I can’t believe I’m getting involved in this, but here goes.
A large part of the problem with this ongoing, board-wide brawl about the merits of the good ole days, I think, is the contention that things used to be more civil, and that society was better for it.
For the first assertion (things were more civil) we have little proof of that outside of anecdotal evidence. Also, the claim is too vague. Things were more civil when? And for whom? And in what ways? It seems that what you take for civility is actually a superficial layer of politeness over a society that was, by numerous statistics and personal accounts, worse than today’s society. Overt and institutionalized racism is a big one that’s been mentioned numerous times. Misogyny is another. Spousal abuse being more or less socially acceptable. And drugs, alcohol, profanity, and crime have always been around.
But even if you take that veneer of public decorum to be anything other than a facade, you still have to prove that people being superficially nice to each other makes for a better society. Racism, crime, disease, domestic abuse, pedophilia, rape, and other sexual abuses; these are all measurable bad aspects of society. They still exist. They’ve always existed. A major difference now is that without the suffocating layer of “civility” people are able to talk about these things. There’s more cynicism. There’s also less ignorance, and that’s a good thing.

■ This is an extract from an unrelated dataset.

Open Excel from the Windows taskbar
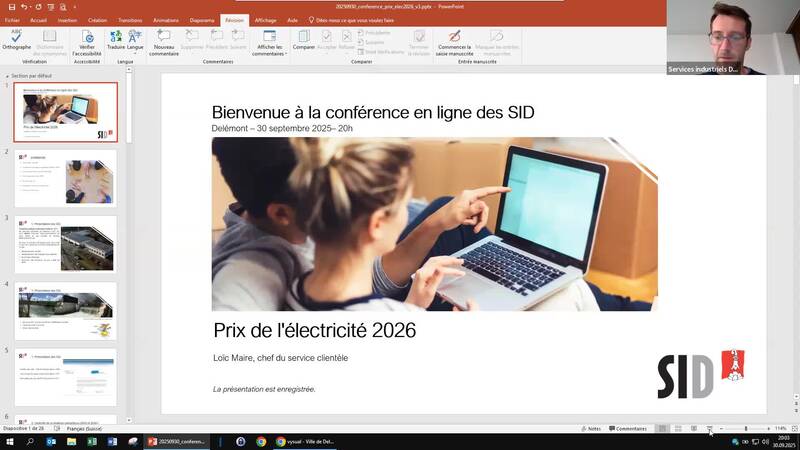 click(x=91, y=441)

I don’t know that I’d go so far to say society is better. I certainly don’t think it’s worse. Society is just… different. Overall, that difference is likely value neutral. There are improvements (kids being less afraid to tell someone about Uncle Bob’s bad touch), and there are some damages (reality TV), but that’s just the way things are.
Starving Artist, I must disagree with you. It requires little to no discipline for me to be polite. It requires no effort at all for most people, unless they have some sort of anger management issues or personality disorder. maybe you’ve been watching too much Jerry Springer but honestly, most people are not like that. Changes in media and information flow make it seem like there’s a lot of rude, violent wackos out there, but half the people on TV are just playing for the cameras anyway. So I dispute your point that discipline (I take it to be synonymous with “self-control” in this instance) has much of anything to do with civility.
People who insist civility would make things better get derided because most of us realize what I mentioned above: civility is superficial. It is not a true reflection of society’s problems. It means little, an acting nice towards people you hate isn’t going to make you like them.